▸ Given entries:
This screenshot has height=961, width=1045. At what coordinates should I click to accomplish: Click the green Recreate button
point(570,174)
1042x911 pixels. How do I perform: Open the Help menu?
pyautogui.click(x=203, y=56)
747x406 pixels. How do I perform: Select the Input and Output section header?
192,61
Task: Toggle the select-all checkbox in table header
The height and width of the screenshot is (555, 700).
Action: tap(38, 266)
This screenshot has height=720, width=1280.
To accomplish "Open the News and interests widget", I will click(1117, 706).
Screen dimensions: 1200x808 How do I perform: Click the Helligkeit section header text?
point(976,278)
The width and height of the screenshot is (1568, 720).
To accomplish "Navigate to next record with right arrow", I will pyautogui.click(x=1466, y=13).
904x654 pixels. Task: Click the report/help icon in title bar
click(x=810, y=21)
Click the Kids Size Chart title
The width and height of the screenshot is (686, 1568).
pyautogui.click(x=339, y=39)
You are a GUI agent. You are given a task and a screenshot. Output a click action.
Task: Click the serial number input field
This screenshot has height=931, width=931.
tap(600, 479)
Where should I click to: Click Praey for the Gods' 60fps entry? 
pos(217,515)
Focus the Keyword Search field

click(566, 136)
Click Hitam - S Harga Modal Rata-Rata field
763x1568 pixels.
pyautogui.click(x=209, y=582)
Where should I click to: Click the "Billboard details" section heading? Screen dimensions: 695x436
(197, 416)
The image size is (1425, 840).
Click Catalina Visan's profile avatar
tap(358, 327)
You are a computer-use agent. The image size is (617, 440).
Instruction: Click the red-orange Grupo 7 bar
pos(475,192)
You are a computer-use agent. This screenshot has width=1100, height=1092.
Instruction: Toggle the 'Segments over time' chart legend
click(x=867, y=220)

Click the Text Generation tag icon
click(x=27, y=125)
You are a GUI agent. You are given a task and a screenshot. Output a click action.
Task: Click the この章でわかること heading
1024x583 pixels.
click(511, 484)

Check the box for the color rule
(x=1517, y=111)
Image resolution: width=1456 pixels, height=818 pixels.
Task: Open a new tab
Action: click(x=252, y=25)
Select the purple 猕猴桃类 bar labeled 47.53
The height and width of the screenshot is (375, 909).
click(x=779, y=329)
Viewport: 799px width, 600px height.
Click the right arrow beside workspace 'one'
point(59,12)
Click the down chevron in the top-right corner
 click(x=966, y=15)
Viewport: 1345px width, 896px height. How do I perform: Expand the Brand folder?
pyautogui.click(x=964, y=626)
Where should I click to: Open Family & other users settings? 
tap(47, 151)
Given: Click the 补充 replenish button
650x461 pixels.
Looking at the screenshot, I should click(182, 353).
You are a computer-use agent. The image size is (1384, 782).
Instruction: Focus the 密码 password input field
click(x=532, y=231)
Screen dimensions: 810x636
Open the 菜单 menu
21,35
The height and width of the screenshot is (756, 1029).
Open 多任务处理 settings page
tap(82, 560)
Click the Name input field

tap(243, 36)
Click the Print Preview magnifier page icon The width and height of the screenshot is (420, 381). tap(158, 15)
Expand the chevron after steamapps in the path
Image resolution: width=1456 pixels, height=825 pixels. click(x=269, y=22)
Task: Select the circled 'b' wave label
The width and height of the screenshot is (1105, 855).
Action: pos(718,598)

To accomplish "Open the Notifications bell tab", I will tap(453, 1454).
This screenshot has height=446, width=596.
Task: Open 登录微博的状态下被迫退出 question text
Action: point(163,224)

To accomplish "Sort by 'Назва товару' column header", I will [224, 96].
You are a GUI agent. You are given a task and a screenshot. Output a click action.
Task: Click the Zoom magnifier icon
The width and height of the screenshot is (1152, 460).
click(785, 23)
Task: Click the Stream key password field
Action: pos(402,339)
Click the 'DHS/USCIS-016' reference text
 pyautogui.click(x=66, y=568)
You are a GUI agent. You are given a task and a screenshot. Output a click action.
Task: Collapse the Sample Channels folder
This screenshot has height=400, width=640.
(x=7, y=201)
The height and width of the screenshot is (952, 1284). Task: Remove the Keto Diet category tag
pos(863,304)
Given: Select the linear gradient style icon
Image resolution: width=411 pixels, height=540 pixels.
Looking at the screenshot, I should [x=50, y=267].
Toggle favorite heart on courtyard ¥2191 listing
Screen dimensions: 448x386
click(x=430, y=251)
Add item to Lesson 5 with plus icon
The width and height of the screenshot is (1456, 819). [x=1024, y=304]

▸ What you have to do:
Output the entire listing again, word for word.

▸ Solution to this exercise:
This screenshot has height=961, width=1045. At what coordinates should I click to accomplish: Click the green Recreate button
point(570,174)
1042x911 pixels. How do I perform: Open the Help menu?
pyautogui.click(x=203, y=56)
747x406 pixels. How do I perform: Select the Input and Output section header?
192,61
Task: Toggle the select-all checkbox in table header
The height and width of the screenshot is (555, 700).
Action: tap(38, 266)
This screenshot has height=720, width=1280.
To accomplish "Open the News and interests widget", I will click(1117, 706).
Screen dimensions: 1200x808 How do I perform: Click the Helligkeit section header text?
point(976,278)
The width and height of the screenshot is (1568, 720).
To accomplish "Navigate to next record with right arrow", I will pyautogui.click(x=1466, y=13).
904x654 pixels. Task: Click the report/help icon in title bar
click(x=810, y=21)
Click the Kids Size Chart title
The width and height of the screenshot is (686, 1568).
pyautogui.click(x=339, y=39)
You are a GUI agent. You are given a task and a screenshot. Output a click action.
Task: Click the serial number input field
This screenshot has height=931, width=931.
tap(600, 479)
Where should I click to: Click Praey for the Gods' 60fps entry? 
pos(217,515)
Focus the Keyword Search field

click(566, 136)
Click Hitam - S Harga Modal Rata-Rata field
763x1568 pixels.
pyautogui.click(x=209, y=582)
Where should I click to: Click the "Billboard details" section heading? Screen dimensions: 695x436
(197, 416)
The image size is (1425, 840).
Click Catalina Visan's profile avatar
tap(358, 327)
You are a computer-use agent. The image size is (617, 440).
Instruction: Click the red-orange Grupo 7 bar
pos(475,192)
You are a computer-use agent. This screenshot has width=1100, height=1092.
Instruction: Toggle the 'Segments over time' chart legend
click(x=867, y=220)

Click the Text Generation tag icon
click(x=27, y=125)
You are a GUI agent. You are given a task and a screenshot. Output a click action.
Task: Click the この章でわかること heading
1024x583 pixels.
click(511, 484)

Check the box for the color rule
(x=1517, y=111)
Image resolution: width=1456 pixels, height=818 pixels.
Task: Open a new tab
Action: click(x=252, y=25)
Select the purple 猕猴桃类 bar labeled 47.53
The height and width of the screenshot is (375, 909).
click(x=779, y=329)
Viewport: 799px width, 600px height.
Click the right arrow beside workspace 'one'
point(59,12)
Click the down chevron in the top-right corner
 click(x=966, y=15)
Viewport: 1345px width, 896px height. How do I perform: Expand the Brand folder?
pyautogui.click(x=964, y=626)
Where should I click to: Open Family & other users settings? 
tap(47, 151)
Given: Click the 补充 replenish button
650x461 pixels.
Looking at the screenshot, I should click(182, 353).
You are a computer-use agent. The image size is (1384, 782).
Instruction: Focus the 密码 password input field
click(x=532, y=231)
Screen dimensions: 810x636
Open the 菜单 menu
21,35
The height and width of the screenshot is (756, 1029).
Open 多任务处理 settings page
tap(82, 560)
Click the Name input field

tap(243, 36)
Click the Print Preview magnifier page icon The width and height of the screenshot is (420, 381). tap(158, 15)
Expand the chevron after steamapps in the path
Image resolution: width=1456 pixels, height=825 pixels. click(x=269, y=22)
Task: Select the circled 'b' wave label
The width and height of the screenshot is (1105, 855).
Action: pos(718,598)

To accomplish "Open the Notifications bell tab", I will tap(453, 1454).
This screenshot has height=446, width=596.
Task: Open 登录微博的状态下被迫退出 question text
Action: point(163,224)

To accomplish "Sort by 'Назва товару' column header", I will [224, 96].
You are a GUI agent. You are given a task and a screenshot. Output a click action.
Task: Click the Zoom magnifier icon
The width and height of the screenshot is (1152, 460).
click(785, 23)
Task: Click the Stream key password field
Action: pos(402,339)
Click the 'DHS/USCIS-016' reference text
 pyautogui.click(x=66, y=568)
You are a GUI agent. You are given a task and a screenshot. Output a click action.
Task: Collapse the Sample Channels folder
This screenshot has height=400, width=640.
(x=7, y=201)
The height and width of the screenshot is (952, 1284). Task: Remove the Keto Diet category tag
pos(863,304)
Given: Select the linear gradient style icon
Image resolution: width=411 pixels, height=540 pixels.
Looking at the screenshot, I should [x=50, y=267].
Toggle favorite heart on courtyard ¥2191 listing
Screen dimensions: 448x386
click(x=430, y=251)
Add item to Lesson 5 with plus icon
The width and height of the screenshot is (1456, 819). [x=1024, y=304]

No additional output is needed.